Prolepsis are riddled throughout Carr’s article to prevent any reader to assume a counter stance on his claim. These prolepsis use professionals and studies to refute various counter-arguments that people might have for his argument. An example of this is when Carr praises the internet for the increased of reading compared to that of the 1970s or 80s, but attacks it as a “different form” of reading. At that point, he brings in professionals to explain to the audience the difference between the two types of reading. Carr’s statements rely heavily on the use of both ethos and logos.
The use of pathos comes at the beginning of the article when Carr uses the movie 2001: A Space Odyssey to introduce his topic and argument. The reference to the movies was most likely to draw in the audiences who have seen the movie and to remind them of the possible dysphonia that could have happened due to the artificial intelligence going rogue. He later uses him and his friends’ experience to establish a point of how online reading has effected them. This can also be seen as ethos since many of his friends are online bloggers about the issues related to online media. By including them, he is showing that affliction is not something he is imagining but is real and unknowingly affecting other people. The usage of the anecdotes and the reference to a technological movie gives the audience an impression that he is a credible writer.
Carr incorporates ethos into his argument by referencing historical figures to appeal to the ethics of the audience. One of the historical figures he uses for his claim is Socrates. Carr uses the fact that Socrates believed that writing would cause the mind to stop exercising to compare to how reading online can cause a person to lose their ability for deep thinking and reading. Socrates was and still is a highly respected and studied philosopher thereby including him within his article, Carr has established credibility that he knows a bit of information about the human mind.

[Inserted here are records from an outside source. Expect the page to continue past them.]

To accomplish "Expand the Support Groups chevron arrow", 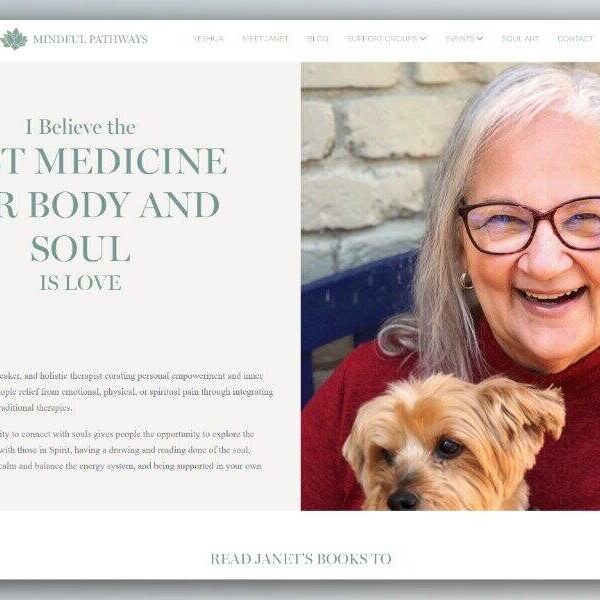I will click(x=423, y=39).
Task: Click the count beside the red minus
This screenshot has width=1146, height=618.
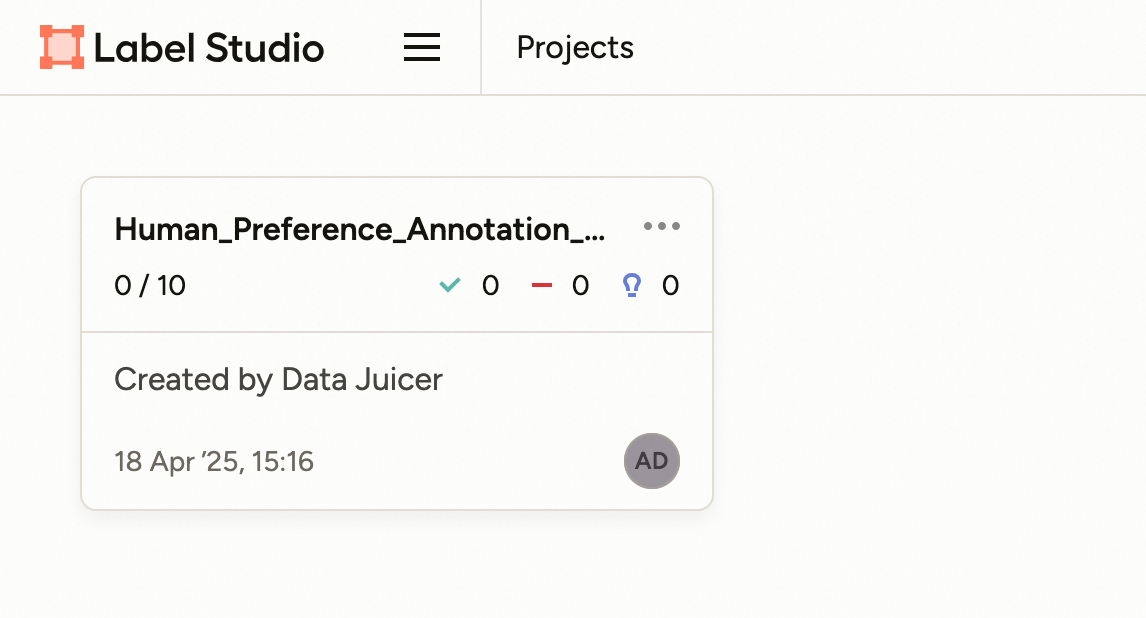Action: (x=580, y=286)
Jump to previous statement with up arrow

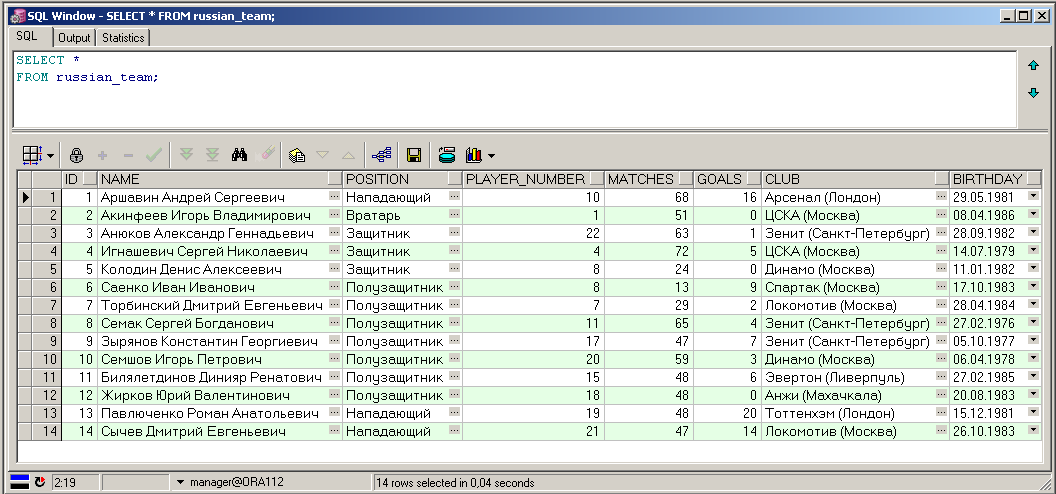click(1034, 65)
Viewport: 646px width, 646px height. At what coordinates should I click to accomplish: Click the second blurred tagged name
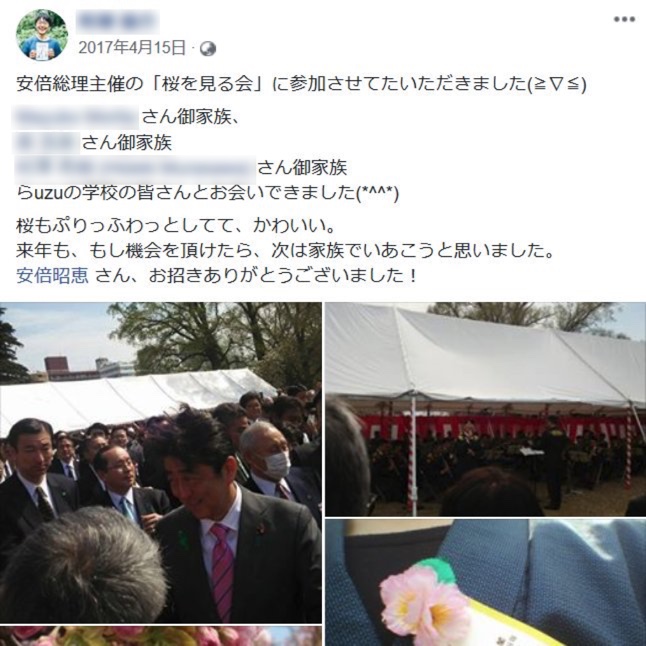click(47, 143)

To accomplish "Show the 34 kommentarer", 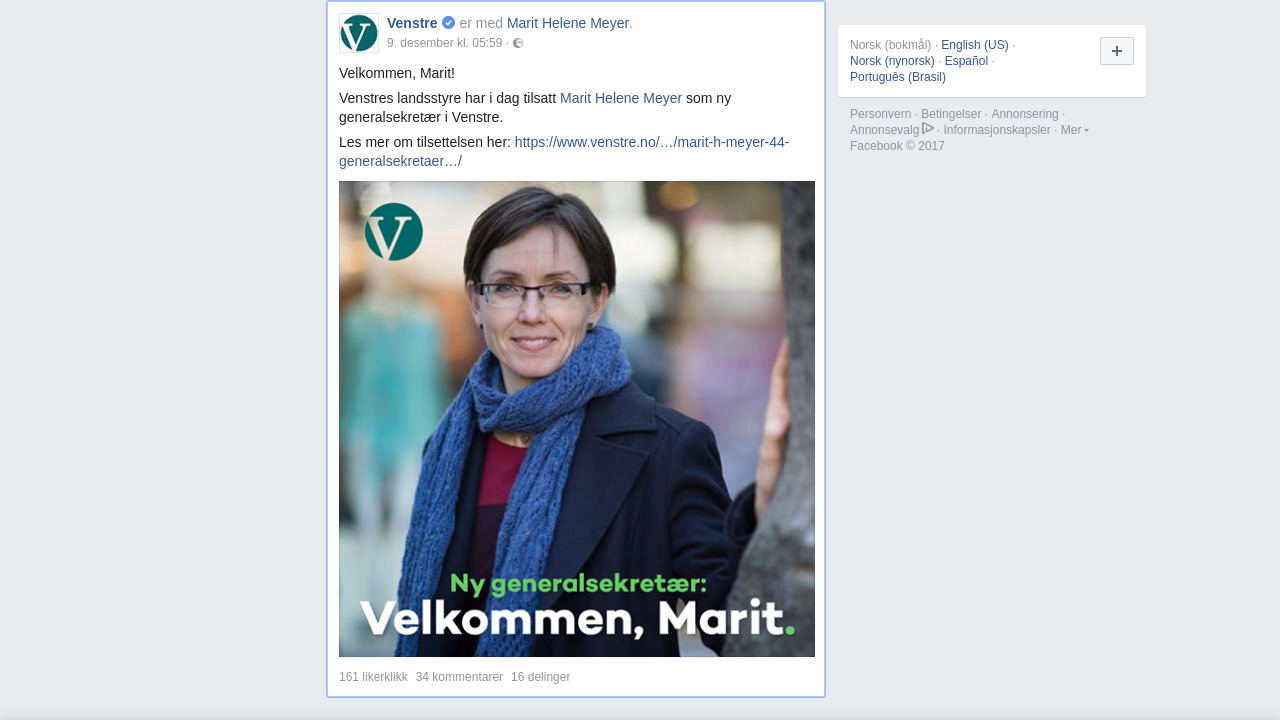I will pos(459,677).
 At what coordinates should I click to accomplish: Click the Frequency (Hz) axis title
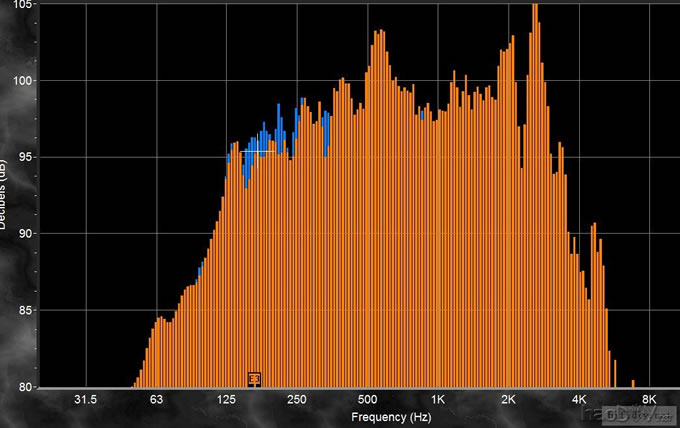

The ethos is closely followed by logos to back up the claims mentioned. The logos comes in the form of using professional researchers and published studies to inform the audience about the issue from a factual standpoint. Even the friends Carr brings into his essay have an educational background on the topic that is being discussed. Each claim that Carr makes, he brings in a professional to give a detailed explanation on how it affects the person. Although the title of his article includes Google, he broadens the issue by never staying with that one online topic. He encompasses reading in general when it comes to online reading affecting a person’s reading abilities.
Works Cited:
Carr, Nicholas. "Is Google Making Us Stupid?" The Atlantic. Atlantic Media Company, July-Aug. 2008. Web. 27 Mar. 2016.